Perdeu, PT

Artigo publicado no jornal O Coyote, edição de março/abril de 2015, página 6.

Quando se diz a palavra vida, algumas coisas costumam vir à mente: movimento, dinamismo, mudança constante. Algo que não combina muito com a vida é a estagnação. Temos uma certa repulsa por ela, pois o que está parado, acomodado, imóvel, parece não combinar com a dinâmica que esperamos viver. E é fato que os que se acomodam vão morrendo lentamente, qualquer que seja o foco da acomodação. Se nos acomodamos no emprego, acabamos ficando para trás e, eventualmente, trocados por alguém mais dinâmico. Se nos acomodamos em nosso casamento, as coisas ficam sem graça, o relacionamento vai murchando, e corremos o risco de passar por uma separação ou divórcio. Se nos acomodamos em nosso físico, o corpo vai engordando, ficando lento, os músculos ficam flácidos, e tudo se torna mais difícil.

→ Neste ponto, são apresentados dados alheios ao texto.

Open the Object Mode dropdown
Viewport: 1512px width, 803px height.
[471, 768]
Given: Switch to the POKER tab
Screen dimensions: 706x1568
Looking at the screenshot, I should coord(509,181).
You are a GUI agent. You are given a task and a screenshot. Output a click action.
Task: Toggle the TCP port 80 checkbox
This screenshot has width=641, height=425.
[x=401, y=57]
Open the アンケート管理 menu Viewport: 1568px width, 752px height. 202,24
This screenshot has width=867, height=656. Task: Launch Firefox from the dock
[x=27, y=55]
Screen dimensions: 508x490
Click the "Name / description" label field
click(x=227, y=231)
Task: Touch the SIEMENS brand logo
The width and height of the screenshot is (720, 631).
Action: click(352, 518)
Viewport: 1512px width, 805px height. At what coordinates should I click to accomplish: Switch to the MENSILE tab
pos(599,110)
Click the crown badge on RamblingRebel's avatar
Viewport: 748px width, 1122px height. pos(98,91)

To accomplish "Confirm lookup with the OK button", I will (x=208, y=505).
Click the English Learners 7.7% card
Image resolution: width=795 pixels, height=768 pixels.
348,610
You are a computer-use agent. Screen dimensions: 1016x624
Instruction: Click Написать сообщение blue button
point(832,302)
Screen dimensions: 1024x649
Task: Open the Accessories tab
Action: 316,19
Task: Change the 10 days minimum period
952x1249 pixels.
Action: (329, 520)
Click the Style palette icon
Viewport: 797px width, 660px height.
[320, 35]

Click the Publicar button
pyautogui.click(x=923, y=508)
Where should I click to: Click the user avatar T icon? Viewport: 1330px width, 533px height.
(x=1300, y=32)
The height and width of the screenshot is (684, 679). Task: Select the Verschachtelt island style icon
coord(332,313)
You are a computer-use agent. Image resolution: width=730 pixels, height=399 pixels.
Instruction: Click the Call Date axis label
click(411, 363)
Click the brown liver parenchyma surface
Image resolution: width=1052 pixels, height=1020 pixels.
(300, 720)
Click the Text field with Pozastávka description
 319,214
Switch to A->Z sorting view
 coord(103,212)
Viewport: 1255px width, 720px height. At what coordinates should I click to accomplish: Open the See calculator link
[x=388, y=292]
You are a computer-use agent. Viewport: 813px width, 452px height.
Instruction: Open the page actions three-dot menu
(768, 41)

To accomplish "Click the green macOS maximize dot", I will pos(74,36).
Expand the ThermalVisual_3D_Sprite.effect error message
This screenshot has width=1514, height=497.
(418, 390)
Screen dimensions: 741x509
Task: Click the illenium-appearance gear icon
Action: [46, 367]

No âmbito governamental a acomodação também tem resultados muito ruins. Nós mesmos vivemos hoje sob um governo de esquerda porque houve uma acomodação excessiva por parte dos governos militares, que “empurraram com a barriga” a questão do aparelhamento cultural, e uma acomodação sem precedentes da elite intelectual brasileira, que desengajou-se politicamente, deixando caminho livre para que chegássemos à situação de hoje, onde não há sequer um partido de direita disputando eleições no Brasil.

perdeuPTFelizmente, a acomodação não é exclusividade de ninguém. E doze anos no poder foram suficientes para que o PT e seus militantes se acomodassem também. Isso ficou muito claro nos dias 13 e 15 de março de 2015, quando duas manifestações opostas aconteceram em todo o território brasileiro. Diante de uma mobilização sem precedentes nas redes sociais, que chamavam as pessoas descontentes com o governo atual para um grande e pacífico protesto no dia 15, a militância petista tentou se articular rapidamente para produzir um contra-movimento dois dias antes. A tentativa não poderia ter dado mais errado, e ter sido mais ridícula: mesmo dando comida, transporte, roupa, balões e dinheiro para seus “manifestantes”, o total de pessoas presentes em todo o Brasil não chegou a 40 mil. Dois dias depois, 2 milhões de pessoas (mais de 50 vezes o público do dia 13) tomaram as ruas de dezenas de cidades brasileiras para mostrar que o PT não tem mais o monopólio da mobilização popular.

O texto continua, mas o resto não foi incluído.